Time is a funny thing. Some things that have happened can seem like yesterday, whilst others a life time ago. I wrote in 2013 that I don’t subscribe to time being a healer and I still believe that. Whilst we don’t heal from tragedy it does create a benchmark for how bad life can be. This benchmark is an unwavering reminder what you have dealt with or are dealing with. It helps put all future struggles and challenges into a measurable comparison but can also provide incentive to keep going. The number of times I have said to myself, or others, “it’s not as bad as 2003”, or “we have known much worse than this”, or “I got through 2003, I can get through this”. Our benchmarks change as we grow older but they are always a useful barometer to remind us what we are capable of. As a child, it might be losing or breaking a special toy. As a teen, it could be the process of mending a broken heart from breaking up with our first love, or dealing with our parents divorce. Then as we get older, we eventually deal with the inevitable loss incurred by the death of a loved one. Benchmarks are a part of life but can be a positive tool to help us each and every day. That is how I try to positively look at Deb’s passing. Even in death she is helping each and every day.

The past year has been so hard for so many. The cost of living has gone up so much that some people and families are having to choose to “heat or eat”. Lots of companies are cutting costs, striping back on paid services and making staff redundant. This all adds to the spiralling stress and anxiety being felt by so many. This is over and above “normal” life being lived – juggling work, kids, parents, homes or people we care about getting sick.

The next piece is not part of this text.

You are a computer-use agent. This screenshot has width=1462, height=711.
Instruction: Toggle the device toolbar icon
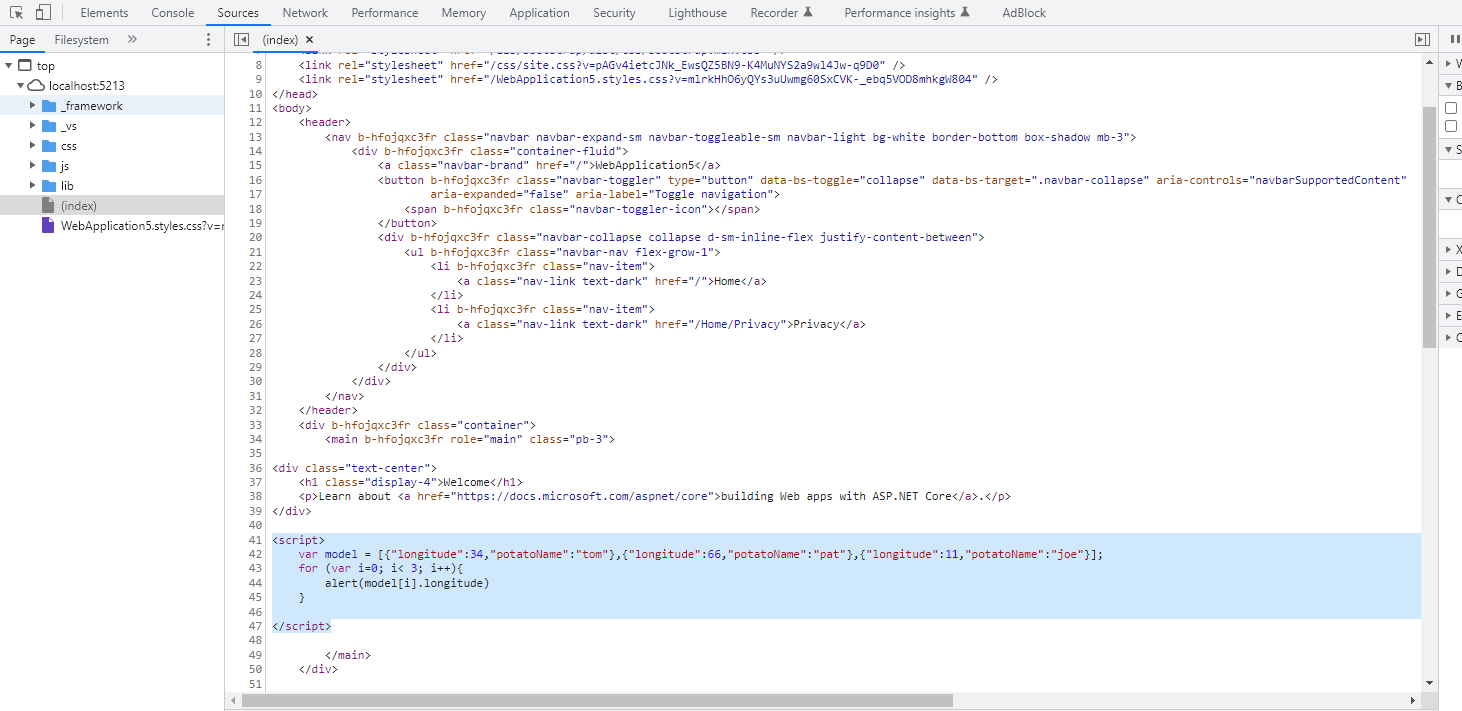pos(43,13)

Some would say these are all first world problems. And yes whilst they are compared to those living in the likes of Israel, Gaza, Ukraine or the Russia border right now, remember we are lucky enough not to live in a war zone. For sure it’s always good to have a healthy perspective on things, especially our own lives but don’t minimise what you are dealing with right now because other people in this World have it much harder than yourself. That perspective is healthy like I say but it doesn’t stop the bill from needing to be paid, or loved ones getting sick – all very real challenges we face every day. That minimising or even denying eventually leads to greater problems. Instead use your benchmark to help keep moving forward, getting you through things. Thanks Debs for being mine!

Whilst on the subject of benchmarks, perspective and time. I understand all too well how challenging life can be but please know it’s always so lovely to get messages about how something has reminded you about Debs. Thank you for taking the time and effort and continuing to share them with me or mum. These reminders are not necessarily linked to a certain date each year. Of course it means a lot when you do reach out on those poignant dates, but what is more important when something, at some point, triggers you to remember Debs, is that hold her in your mind and heart for a moment or two………

Thanks to everyone who reads this and cares.

Until next year. DING! x

One thought on “2024 – 21 Years

  1. Even though time passes, sometimes when I’m walking through the crowd I hear a laugh that sounds like Debbie’s, so I stop and her memory comes back to me for a few moments. Afterwards, I always leave with a slightly lighter heart… I hope all is well with you and your family.